LAS SIETE PALABRAS DE CRISTO EN LA CRUZ (VII)

Juan Bta. García Serna

Por

CARLOS ARAUJO

(7ª)

“Entonces Jesús, clamando a gran voz dijo: Padre, en tus manos encomiendo mi espíritu. Y habiendo dicho esto, expiró” (Lc.23:46)

Realmente, la Justicia divina quedaba satisfecha con la muerte de Jesús. El Eterno Padre miraba a su Hijo con todo el amor que Éste merecía y teniendo en Él toda su complacencia. Jesús no se siente ya abandonado de Dios, sino en plena comunión con Él. Pasaron las horas de amarga soledad, de profundas tinieblas, de penoso desamparo. La oscura nube que le ocultó el sol de su alma, la faz de amadísimo Padre, se ha disipado, y Jesús muere en dulce tranquilidad, aunque todavía dura el martirio de la cruz.

Jesús nos enseñó a vivir con su vida, y a morir con su muerte. Gracias a Él podremos morir diciéndole a Dios: “Padre, en tus manos encomiendo mi espíritu”. Así murió Esteban, el proto-mártir: encomendó su espíritu a Cristo- a quien veía glorificado en el cielo-, lo cual era lo mismo que encomendarlo al Padre Celestial, porque el Padre y el Hijo son una misma divinidad.

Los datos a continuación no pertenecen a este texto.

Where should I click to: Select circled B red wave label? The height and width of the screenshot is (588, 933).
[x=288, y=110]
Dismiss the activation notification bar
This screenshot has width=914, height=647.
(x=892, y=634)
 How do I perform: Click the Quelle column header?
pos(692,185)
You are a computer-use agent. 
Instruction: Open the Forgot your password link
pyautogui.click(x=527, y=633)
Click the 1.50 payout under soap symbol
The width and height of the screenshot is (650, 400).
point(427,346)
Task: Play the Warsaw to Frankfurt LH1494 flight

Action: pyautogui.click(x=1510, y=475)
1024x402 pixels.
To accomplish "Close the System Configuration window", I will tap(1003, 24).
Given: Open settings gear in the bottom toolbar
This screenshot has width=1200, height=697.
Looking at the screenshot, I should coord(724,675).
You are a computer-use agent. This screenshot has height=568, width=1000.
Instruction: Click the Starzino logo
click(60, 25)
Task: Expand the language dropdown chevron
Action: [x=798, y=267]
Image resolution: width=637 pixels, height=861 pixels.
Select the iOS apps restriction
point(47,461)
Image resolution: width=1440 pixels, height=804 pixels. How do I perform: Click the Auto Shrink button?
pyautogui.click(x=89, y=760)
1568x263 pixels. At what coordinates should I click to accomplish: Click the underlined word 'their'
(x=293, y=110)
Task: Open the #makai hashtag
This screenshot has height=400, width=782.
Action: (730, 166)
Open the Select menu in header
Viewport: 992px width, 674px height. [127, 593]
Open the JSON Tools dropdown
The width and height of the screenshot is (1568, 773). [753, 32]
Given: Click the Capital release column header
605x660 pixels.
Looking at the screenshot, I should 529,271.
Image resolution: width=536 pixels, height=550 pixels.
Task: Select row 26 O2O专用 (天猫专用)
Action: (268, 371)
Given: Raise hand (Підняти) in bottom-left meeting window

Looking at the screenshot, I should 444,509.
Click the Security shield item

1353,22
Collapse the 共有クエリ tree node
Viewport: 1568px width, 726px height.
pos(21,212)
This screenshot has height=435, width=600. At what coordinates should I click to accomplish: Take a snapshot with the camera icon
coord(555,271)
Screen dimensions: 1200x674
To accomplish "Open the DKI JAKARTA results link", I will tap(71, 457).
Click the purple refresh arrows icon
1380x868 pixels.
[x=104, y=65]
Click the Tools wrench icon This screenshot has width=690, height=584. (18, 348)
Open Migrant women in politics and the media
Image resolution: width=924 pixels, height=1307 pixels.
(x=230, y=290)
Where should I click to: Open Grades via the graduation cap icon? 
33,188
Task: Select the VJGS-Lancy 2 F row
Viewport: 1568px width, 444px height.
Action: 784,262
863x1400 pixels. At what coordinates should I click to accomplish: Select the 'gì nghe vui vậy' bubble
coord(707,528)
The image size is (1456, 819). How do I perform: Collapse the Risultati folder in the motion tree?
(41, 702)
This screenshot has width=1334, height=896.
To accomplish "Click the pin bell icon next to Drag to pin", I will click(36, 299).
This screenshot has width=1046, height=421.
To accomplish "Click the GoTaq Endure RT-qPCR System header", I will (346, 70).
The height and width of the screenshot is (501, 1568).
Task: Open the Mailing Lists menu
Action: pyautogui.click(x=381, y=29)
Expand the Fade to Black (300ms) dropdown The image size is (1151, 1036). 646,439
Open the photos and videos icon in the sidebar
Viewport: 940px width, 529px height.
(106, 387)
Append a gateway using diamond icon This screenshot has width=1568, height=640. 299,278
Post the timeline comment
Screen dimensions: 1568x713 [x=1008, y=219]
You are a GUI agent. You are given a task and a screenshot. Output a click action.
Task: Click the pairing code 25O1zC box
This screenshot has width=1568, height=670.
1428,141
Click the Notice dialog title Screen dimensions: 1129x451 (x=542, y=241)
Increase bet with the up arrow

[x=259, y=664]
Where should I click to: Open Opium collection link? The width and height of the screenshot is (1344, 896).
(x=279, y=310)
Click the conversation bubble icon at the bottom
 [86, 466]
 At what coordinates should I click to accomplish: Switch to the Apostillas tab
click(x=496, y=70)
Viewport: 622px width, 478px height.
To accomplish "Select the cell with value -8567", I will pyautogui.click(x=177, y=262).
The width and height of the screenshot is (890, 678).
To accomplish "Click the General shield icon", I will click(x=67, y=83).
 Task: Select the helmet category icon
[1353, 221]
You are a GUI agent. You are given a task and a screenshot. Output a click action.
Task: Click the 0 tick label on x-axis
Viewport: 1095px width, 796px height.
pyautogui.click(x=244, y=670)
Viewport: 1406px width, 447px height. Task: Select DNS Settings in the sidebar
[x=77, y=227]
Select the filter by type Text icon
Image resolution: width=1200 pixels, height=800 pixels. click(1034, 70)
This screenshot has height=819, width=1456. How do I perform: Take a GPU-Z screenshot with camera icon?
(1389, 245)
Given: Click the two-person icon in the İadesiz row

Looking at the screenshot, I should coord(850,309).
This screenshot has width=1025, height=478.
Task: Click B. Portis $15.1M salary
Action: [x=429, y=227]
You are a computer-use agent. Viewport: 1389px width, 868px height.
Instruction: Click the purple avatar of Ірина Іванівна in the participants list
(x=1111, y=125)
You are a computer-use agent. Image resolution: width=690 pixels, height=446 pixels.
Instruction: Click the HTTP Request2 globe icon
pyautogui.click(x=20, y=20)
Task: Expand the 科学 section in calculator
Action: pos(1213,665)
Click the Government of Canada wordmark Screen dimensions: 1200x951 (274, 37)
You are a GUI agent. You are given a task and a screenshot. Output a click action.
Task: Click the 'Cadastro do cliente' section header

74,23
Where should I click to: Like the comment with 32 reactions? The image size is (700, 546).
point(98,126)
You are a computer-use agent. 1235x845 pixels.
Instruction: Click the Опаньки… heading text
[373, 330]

Ni en la hora de nuestra muerte ni antes necesitamos mediadores ni abogados que intercedan por nosotros o nos defiendan ante el trono de Dios. Ese es para nosotros “trono de gracia”, ante el cual podemos “presentarnos confiadamente”. Por esta poderosísima razón, el cristiano muere tranquilo, lleno de gozo, con la esperanza segura de la gloria. No teme hundirse en el río de la muerte, porque se siente sostenido por una mano poderosa. En el valle de sombra de muerte no teme mal alguno, porque el Pastor amoroso “le infunde aliento con su vara y su cayado”. ¡Qué feliz es el cristiano en su muerte! Lo que para el incrédulo es objeto de terror, para el cristiano es el fin de todo sufrimiento y el principio de todo gozo. ¡Qué gran beneficio nos hace el Evangelio al revelarnos que podemos morir tranquilos, con la convicción de que nos espera una inmortalidad gloriosa!

Pero no olvidemos que este sin igual beneficio tiene su razón de ser en la obra redentora de Cristo, en esa obra perfectamente consumada. Es necesario insistir sobre esta verdad, mal conocida por muchos, o enteramente ignorada por un gran número de almas.

Si hemos de pasar de un mundo de miserias a un mundo de felicidad, de una vida de trabajo a una eternidad de reposo, de un valle de lágrimas a un Paraíso de gloria, a Jesús lo deberemos, a su cruz, a su martirio, a su muerte.

Pero no aguardemos a la hora de la muerte para encomendar nuestro espíritu en las manos de Dios. Podemos y debemos encomendarlo desde ahora. ¿Quién lo pude guardar mejor? ¿Dónde podrá estar más tranquilo? ¿Quién será más poderoso para defenderlo? ¿Dónde recibirá mejores inspiraciones, más aliento, más gozo? Encomendemos nuestro espíritu desde ahora a Dios, y Él lo tomará bajo su poderosa protección, hasta que lo saque de este mundo para tomarlo consigo eternamente.